Air India is set to launch a new performance-linked stock options reward system for its employees to enhance productivity amid efforts by the Tata Group to revive the struggling airline. Eligible staff, including pilots, engineers, and senior management, will have the opportunity to purchase shares through stock options priced between Rs 4 and the market value at the time of allocation, as reported by Livemint.
The initiative, sanctioned at an extraordinary general meeting on February 13, aims to incentivize employees and synchronize their performance with the company’s expansion strategy. It is structured to recognize and draw skilled individuals to Air India and its affiliated entities.
The performance stock option plan, named PSOP 2026, is intended to acknowledge the eligible employees of Air India and its subsidiaries, both present and future, for their contributions and to inspire them to contribute to the company’s advancement and profitability, as stated in the resolution during the meeting. The plan is also aimed at attracting, retaining, and rewarding talent within the organization.
Air India will issue approximately 227.1 million stock options, equivalent to 0.25% of its total share capital, as new shares for qualified employees, according to a disclosure to the corporate affairs ministry on April 6. Additionally, Singapore Airlines holds preemptive rights to maintain its 25.10% stake by acquiring extra shares if necessary.
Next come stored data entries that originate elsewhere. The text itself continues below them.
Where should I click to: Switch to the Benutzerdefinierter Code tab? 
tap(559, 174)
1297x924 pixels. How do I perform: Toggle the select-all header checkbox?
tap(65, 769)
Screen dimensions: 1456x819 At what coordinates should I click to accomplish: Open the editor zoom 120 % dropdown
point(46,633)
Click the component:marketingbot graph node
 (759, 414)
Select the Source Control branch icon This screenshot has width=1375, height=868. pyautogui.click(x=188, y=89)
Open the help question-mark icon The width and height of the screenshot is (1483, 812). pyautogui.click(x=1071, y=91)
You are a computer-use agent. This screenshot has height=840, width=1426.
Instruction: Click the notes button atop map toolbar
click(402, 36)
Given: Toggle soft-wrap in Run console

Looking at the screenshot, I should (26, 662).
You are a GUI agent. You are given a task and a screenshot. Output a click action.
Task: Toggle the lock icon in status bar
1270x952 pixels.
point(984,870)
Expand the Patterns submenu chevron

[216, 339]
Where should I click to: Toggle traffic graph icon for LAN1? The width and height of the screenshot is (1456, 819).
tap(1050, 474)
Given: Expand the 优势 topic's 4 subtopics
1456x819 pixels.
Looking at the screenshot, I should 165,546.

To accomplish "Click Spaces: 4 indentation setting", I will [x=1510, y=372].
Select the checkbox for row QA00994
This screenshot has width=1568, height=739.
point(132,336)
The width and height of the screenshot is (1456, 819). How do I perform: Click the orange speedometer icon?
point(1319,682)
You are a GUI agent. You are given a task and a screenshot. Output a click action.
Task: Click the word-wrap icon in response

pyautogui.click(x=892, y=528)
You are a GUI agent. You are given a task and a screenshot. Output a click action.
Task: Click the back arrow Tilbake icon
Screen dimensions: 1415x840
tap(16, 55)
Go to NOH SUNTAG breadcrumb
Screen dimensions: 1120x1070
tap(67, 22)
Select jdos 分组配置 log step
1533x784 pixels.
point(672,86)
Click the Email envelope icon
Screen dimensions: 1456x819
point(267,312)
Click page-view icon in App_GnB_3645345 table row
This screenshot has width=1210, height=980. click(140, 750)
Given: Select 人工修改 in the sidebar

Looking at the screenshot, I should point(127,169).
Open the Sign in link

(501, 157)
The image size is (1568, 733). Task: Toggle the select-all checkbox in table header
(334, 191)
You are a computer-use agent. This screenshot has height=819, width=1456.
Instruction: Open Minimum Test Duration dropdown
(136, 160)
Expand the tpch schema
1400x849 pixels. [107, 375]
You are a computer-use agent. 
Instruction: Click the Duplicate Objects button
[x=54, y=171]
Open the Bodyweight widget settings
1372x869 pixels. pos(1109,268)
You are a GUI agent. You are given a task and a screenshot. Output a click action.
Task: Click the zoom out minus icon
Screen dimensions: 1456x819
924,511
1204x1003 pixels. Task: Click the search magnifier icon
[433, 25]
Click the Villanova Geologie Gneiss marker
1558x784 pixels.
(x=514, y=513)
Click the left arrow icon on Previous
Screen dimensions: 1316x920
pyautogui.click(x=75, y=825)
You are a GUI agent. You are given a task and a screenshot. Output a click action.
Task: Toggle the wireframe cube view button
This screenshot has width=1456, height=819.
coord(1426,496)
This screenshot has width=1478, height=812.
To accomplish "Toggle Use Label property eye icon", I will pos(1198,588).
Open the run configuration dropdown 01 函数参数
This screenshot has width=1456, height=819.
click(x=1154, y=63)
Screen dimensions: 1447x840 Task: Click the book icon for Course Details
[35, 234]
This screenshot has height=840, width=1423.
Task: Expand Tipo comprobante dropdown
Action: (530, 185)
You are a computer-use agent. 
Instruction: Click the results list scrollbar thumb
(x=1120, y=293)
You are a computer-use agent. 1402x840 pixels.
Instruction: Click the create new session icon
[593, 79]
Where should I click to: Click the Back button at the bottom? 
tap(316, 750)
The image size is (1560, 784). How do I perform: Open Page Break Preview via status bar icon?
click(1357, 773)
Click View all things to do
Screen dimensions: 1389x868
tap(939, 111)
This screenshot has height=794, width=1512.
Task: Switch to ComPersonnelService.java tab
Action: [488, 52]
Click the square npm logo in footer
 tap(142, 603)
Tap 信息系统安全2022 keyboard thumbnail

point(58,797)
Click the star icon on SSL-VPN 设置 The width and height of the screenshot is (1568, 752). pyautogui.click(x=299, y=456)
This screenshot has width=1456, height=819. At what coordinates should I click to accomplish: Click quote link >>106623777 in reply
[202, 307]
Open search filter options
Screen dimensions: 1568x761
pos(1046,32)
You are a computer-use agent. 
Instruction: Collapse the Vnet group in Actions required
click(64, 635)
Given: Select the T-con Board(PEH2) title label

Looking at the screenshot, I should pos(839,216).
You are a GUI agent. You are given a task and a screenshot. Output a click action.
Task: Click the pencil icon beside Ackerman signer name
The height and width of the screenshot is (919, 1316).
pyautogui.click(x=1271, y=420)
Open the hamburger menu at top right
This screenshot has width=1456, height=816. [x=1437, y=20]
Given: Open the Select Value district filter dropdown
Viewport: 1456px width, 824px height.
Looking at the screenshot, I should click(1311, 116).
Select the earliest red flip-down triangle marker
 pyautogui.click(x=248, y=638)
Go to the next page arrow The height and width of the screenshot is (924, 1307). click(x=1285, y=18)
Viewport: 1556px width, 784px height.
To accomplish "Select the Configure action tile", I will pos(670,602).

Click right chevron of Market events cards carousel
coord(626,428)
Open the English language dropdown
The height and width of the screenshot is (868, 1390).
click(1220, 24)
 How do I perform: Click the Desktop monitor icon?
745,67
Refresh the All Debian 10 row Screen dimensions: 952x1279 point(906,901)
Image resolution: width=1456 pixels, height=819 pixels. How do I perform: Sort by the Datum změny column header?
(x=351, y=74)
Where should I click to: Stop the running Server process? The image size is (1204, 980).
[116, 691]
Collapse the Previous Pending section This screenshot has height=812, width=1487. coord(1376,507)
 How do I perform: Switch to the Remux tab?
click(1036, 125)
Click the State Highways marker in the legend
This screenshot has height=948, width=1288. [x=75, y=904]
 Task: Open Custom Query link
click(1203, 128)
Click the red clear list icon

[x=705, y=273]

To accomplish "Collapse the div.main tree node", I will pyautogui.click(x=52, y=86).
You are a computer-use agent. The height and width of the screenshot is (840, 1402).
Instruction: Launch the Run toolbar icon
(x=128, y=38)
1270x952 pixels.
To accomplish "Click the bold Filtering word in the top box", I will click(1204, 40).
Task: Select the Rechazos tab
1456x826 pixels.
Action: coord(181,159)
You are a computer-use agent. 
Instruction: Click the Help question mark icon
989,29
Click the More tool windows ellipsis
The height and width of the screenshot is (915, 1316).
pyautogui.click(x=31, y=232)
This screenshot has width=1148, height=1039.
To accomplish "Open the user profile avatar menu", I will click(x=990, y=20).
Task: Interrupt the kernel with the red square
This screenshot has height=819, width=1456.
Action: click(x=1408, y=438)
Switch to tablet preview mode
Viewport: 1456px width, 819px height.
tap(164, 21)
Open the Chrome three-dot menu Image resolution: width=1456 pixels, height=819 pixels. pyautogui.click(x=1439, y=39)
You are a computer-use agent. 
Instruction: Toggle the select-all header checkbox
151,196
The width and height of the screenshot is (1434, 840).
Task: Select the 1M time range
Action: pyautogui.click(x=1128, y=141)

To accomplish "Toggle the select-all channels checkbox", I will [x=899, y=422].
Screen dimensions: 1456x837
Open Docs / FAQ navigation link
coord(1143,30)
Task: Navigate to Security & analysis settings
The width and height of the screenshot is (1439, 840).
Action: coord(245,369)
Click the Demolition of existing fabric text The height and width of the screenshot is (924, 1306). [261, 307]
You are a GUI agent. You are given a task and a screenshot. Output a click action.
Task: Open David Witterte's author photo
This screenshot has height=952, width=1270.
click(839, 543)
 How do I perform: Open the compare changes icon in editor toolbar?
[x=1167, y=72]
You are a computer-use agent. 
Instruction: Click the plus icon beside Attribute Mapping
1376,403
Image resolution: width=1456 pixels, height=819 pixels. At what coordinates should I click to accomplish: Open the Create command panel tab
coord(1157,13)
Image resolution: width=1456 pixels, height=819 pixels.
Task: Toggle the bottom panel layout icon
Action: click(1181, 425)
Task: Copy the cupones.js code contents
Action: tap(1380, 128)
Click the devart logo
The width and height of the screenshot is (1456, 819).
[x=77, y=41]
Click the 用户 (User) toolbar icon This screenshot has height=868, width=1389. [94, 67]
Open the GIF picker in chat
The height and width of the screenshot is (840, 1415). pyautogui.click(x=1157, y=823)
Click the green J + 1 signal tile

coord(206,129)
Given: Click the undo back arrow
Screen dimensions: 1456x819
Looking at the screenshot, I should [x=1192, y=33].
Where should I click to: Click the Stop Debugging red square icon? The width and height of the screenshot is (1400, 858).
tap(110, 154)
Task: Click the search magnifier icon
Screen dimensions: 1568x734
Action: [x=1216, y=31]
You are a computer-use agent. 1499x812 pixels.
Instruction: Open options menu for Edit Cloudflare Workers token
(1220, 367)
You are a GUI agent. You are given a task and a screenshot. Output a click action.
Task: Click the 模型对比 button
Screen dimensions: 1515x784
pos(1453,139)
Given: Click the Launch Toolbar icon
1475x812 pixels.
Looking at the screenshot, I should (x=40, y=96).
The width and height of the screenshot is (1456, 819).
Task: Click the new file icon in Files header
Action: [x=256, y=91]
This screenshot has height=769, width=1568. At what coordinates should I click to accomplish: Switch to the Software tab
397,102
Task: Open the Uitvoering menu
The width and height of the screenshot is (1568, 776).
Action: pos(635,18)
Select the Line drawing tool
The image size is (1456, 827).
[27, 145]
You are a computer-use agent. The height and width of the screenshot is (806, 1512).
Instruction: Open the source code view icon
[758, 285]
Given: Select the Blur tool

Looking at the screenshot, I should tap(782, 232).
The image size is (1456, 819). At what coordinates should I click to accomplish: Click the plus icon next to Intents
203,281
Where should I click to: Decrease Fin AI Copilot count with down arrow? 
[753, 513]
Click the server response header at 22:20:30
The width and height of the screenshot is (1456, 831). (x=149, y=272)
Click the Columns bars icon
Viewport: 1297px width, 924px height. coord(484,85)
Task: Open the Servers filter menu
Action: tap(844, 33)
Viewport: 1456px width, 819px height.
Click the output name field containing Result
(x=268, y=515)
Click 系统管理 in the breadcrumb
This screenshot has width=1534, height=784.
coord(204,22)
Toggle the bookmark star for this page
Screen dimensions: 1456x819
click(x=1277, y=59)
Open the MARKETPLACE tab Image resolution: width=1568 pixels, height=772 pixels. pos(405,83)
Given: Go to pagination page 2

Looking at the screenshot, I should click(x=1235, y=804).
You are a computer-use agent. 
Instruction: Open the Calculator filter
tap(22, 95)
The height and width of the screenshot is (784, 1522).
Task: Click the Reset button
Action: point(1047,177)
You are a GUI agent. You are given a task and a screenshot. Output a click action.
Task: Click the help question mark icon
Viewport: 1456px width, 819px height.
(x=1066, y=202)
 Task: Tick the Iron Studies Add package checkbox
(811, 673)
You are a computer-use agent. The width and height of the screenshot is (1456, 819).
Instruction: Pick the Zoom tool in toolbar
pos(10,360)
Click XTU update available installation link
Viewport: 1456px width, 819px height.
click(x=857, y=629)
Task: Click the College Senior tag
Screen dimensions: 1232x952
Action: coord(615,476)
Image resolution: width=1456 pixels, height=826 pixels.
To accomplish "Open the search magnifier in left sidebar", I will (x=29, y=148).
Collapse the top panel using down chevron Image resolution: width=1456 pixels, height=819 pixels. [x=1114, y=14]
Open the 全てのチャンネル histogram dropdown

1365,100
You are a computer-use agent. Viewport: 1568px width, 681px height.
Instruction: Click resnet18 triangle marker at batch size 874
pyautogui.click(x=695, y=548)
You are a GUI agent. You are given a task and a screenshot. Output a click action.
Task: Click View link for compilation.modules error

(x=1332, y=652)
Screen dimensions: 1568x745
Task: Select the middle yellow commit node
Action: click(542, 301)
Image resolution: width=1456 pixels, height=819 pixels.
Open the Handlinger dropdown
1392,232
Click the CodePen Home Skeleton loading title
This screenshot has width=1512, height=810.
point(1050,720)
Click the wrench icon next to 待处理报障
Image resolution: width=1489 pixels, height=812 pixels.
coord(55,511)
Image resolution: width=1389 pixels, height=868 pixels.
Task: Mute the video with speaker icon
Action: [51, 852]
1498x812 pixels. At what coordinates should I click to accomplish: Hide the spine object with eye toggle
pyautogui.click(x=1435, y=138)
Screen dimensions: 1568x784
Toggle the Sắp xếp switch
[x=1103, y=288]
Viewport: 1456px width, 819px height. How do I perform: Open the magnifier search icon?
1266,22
The vesting period for the stock options ranges from one to five years, signifying Tata’s intention to retain the services of its employees under this new incentive scheme. The eligibility, share allocation, and pricing will be determined by the nomination and remuneration committee, as per the report.
India’s other listed airlines, IndiGo and SpiceJet, have previously introduced ESOP schemes, while privately-held Akasa Air also operates a similar program. Air India had previously allocated shares to nearly 8,000 employees during its acquisition from the government in January 2022, as part of an Employee Share Benefit Scheme managed by SBICAP Trustee Co Ltd.
Under the new performance-linked scheme, employees may receive only half of the shares if the airline falls short of achieving 85% of its internal targets, aiming to reward performance and promote greater efficiency. This development coincides with Air India’s leadership transition following the resignation of CEO Campbell Wilson on March 30, who will continue until a successor is appointed, with his original term set to conclude in July 2027.